**RECORDS FOR THIS TASK**
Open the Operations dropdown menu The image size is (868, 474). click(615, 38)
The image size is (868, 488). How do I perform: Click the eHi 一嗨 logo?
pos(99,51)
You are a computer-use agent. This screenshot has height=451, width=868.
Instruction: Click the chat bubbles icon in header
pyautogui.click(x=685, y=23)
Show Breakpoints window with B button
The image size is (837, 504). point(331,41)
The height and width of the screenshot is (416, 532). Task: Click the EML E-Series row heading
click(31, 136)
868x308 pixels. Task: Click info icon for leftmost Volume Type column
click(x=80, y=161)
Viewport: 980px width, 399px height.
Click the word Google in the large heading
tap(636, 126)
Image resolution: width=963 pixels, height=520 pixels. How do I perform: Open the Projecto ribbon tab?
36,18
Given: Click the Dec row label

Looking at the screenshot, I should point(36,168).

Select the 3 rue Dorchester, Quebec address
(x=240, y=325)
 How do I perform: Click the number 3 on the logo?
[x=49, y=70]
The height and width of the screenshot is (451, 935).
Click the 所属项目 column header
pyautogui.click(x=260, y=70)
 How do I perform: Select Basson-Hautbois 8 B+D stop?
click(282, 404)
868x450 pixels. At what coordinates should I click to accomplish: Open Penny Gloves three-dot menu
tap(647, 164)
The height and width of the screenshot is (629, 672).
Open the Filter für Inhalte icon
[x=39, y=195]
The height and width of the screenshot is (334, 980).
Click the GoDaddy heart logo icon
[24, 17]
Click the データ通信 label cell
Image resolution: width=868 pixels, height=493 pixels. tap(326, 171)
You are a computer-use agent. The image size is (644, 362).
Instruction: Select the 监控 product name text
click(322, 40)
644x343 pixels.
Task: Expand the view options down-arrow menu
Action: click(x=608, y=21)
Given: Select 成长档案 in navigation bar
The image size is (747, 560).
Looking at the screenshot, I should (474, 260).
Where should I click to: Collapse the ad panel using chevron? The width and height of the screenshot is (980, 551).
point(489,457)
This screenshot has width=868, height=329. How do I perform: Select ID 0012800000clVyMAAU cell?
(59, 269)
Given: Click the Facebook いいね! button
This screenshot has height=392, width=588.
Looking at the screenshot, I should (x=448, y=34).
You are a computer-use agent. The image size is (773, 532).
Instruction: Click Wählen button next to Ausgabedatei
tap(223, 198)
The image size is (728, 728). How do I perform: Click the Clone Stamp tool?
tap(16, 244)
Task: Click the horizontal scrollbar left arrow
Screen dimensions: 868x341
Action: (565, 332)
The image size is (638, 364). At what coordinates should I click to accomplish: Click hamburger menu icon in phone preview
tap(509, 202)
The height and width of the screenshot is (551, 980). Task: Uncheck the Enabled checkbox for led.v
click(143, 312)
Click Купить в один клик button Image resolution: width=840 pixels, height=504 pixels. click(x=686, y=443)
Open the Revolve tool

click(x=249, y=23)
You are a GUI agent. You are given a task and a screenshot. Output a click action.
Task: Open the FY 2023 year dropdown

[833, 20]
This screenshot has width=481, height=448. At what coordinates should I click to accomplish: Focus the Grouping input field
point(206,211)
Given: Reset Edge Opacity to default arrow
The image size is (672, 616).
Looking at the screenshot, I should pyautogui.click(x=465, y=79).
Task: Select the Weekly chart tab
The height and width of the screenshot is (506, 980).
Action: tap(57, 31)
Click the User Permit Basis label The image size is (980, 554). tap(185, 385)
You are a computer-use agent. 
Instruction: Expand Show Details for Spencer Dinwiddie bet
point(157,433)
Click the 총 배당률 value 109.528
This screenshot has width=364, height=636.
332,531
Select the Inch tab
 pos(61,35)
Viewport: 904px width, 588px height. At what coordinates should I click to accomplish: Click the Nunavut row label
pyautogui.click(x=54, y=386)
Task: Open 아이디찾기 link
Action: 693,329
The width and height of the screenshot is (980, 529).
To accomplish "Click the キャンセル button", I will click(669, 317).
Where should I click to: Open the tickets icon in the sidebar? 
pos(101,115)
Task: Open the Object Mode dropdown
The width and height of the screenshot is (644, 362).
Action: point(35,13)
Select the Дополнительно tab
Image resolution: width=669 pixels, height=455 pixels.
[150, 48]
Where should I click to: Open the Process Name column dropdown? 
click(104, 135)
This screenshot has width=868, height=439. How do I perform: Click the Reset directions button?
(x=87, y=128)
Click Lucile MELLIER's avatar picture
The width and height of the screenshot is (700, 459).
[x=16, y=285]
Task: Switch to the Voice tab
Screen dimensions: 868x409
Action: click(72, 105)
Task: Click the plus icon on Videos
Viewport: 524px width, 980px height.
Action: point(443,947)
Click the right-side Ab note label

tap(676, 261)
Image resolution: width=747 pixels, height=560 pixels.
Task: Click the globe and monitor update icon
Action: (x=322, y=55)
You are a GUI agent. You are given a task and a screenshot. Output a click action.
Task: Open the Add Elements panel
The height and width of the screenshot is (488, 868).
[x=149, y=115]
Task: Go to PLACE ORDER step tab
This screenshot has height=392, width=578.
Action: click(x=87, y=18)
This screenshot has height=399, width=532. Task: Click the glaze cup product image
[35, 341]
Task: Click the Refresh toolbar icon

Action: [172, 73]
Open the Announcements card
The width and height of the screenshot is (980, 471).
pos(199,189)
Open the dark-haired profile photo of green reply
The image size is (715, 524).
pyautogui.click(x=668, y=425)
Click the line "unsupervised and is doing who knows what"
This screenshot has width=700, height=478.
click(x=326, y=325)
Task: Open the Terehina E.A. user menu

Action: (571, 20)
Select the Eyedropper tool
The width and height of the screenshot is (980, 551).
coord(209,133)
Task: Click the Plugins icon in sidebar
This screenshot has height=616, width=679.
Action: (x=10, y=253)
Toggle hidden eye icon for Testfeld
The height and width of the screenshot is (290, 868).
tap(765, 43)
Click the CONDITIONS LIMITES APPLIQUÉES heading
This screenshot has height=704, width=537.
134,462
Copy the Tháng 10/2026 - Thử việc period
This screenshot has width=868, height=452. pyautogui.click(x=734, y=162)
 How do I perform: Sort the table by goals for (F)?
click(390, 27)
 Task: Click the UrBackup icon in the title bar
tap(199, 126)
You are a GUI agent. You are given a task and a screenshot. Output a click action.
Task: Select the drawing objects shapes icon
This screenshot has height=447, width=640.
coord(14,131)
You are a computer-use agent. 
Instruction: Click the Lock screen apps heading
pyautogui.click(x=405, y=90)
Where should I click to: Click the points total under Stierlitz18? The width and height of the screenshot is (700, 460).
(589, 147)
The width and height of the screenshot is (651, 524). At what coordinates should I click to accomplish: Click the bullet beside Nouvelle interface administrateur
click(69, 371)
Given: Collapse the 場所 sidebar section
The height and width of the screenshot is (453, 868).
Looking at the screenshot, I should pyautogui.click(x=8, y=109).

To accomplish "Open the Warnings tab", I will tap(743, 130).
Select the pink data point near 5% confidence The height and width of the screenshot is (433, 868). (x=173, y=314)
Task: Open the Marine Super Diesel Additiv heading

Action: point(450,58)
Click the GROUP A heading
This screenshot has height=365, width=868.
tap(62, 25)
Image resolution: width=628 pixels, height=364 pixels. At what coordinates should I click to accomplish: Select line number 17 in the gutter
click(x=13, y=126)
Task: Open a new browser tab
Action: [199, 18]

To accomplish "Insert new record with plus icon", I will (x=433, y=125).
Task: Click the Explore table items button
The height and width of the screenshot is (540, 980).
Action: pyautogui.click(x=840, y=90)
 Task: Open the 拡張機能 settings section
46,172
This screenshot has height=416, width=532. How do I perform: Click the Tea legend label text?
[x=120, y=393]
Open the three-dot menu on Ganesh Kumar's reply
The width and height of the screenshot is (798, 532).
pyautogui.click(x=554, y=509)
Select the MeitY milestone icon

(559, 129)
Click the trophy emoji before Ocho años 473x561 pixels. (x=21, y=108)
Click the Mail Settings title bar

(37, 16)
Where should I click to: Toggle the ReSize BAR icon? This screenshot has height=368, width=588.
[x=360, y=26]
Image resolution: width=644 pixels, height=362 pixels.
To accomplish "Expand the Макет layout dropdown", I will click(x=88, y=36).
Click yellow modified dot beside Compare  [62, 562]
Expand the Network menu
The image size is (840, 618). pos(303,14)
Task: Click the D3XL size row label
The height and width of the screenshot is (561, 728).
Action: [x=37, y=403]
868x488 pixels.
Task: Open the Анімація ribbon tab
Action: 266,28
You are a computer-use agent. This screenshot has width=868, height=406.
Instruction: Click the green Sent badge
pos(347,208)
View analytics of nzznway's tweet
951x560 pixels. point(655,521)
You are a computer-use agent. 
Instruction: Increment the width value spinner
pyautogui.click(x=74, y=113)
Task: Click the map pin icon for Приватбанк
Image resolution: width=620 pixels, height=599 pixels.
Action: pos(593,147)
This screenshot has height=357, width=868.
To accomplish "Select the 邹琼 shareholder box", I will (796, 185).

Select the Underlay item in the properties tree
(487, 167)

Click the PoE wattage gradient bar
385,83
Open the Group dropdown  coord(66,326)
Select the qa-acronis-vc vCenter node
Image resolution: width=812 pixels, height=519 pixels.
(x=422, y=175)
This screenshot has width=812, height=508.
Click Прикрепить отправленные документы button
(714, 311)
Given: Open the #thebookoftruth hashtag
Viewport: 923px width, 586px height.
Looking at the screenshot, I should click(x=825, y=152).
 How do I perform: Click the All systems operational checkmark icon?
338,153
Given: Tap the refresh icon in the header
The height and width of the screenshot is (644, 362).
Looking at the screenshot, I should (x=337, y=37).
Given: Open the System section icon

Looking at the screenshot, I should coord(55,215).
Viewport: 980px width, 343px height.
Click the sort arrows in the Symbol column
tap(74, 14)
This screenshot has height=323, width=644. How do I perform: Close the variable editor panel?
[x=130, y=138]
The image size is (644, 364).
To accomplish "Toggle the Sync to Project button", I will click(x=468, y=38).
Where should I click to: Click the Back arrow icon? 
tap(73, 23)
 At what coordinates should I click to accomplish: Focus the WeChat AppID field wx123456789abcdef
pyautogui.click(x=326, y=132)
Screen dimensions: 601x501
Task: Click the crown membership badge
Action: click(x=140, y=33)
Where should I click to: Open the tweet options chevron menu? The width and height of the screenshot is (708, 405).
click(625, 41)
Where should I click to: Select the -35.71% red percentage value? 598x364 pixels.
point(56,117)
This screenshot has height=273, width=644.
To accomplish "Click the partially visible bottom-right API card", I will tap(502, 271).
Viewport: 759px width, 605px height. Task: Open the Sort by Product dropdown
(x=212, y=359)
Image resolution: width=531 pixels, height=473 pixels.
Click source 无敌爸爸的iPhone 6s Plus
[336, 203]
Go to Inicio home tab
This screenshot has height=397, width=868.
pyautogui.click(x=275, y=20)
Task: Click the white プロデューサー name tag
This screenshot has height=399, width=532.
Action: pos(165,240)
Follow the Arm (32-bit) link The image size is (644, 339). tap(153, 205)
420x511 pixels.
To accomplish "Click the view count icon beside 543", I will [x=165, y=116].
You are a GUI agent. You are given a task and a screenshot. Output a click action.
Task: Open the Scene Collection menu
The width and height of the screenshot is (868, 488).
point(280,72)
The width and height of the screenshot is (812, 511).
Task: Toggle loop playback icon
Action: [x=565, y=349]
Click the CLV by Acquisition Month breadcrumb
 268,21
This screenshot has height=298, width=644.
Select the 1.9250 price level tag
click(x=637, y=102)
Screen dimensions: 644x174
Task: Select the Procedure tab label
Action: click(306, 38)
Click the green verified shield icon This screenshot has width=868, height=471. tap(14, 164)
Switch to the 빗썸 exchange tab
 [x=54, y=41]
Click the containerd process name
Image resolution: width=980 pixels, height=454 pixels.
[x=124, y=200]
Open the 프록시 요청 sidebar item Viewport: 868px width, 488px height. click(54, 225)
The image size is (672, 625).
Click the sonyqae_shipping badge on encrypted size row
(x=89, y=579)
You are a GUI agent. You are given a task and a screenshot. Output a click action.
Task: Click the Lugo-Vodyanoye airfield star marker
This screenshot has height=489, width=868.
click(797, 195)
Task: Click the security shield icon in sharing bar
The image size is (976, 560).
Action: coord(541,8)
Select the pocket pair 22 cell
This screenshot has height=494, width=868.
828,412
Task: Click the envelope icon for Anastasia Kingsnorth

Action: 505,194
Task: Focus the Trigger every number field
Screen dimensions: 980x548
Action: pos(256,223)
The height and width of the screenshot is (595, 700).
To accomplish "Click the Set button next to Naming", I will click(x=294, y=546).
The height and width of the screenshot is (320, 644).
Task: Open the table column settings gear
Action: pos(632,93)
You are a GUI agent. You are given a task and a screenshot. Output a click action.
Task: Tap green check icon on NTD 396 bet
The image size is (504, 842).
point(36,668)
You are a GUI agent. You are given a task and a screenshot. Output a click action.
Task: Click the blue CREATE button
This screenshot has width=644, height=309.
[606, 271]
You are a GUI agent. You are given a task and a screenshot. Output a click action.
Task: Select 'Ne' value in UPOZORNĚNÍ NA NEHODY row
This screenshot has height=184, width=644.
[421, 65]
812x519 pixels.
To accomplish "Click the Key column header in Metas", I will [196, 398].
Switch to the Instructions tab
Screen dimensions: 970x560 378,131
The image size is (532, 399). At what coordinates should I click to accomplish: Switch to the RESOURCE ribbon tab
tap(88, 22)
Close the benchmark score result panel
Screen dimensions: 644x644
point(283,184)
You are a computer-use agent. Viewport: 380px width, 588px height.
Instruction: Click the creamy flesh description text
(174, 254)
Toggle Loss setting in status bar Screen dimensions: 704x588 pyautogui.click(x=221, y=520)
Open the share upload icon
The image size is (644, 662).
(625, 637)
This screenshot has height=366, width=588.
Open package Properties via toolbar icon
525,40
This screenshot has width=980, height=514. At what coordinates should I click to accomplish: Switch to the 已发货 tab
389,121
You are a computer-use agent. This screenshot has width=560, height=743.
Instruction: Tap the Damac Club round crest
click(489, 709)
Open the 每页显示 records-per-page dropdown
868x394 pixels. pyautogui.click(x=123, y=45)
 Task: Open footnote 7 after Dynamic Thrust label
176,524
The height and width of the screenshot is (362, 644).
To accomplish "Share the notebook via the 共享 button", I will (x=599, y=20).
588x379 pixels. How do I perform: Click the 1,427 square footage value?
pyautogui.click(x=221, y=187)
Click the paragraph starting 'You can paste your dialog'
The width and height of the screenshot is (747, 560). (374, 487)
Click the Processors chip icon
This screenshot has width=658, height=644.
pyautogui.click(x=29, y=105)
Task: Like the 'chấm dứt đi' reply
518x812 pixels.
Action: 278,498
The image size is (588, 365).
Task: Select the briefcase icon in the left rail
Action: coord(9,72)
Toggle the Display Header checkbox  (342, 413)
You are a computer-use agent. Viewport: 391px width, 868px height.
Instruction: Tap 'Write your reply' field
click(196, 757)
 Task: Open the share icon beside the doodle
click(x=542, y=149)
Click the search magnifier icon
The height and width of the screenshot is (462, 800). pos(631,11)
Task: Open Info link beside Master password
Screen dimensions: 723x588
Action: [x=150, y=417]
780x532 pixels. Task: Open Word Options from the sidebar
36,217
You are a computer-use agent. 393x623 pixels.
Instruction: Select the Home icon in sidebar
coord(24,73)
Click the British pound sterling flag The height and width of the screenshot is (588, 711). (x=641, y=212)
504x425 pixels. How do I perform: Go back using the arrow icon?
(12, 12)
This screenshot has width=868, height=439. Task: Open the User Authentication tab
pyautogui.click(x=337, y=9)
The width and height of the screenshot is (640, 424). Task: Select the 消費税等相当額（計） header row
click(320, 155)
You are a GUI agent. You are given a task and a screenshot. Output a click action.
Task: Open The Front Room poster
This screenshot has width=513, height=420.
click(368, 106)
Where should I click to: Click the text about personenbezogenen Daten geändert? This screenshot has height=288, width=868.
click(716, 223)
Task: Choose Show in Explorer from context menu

**TASK INSTRUCTIONS**
Count the lines in the items above that contain the word "right" and give only that number.

**SOLUTION TO THIS TASK**
2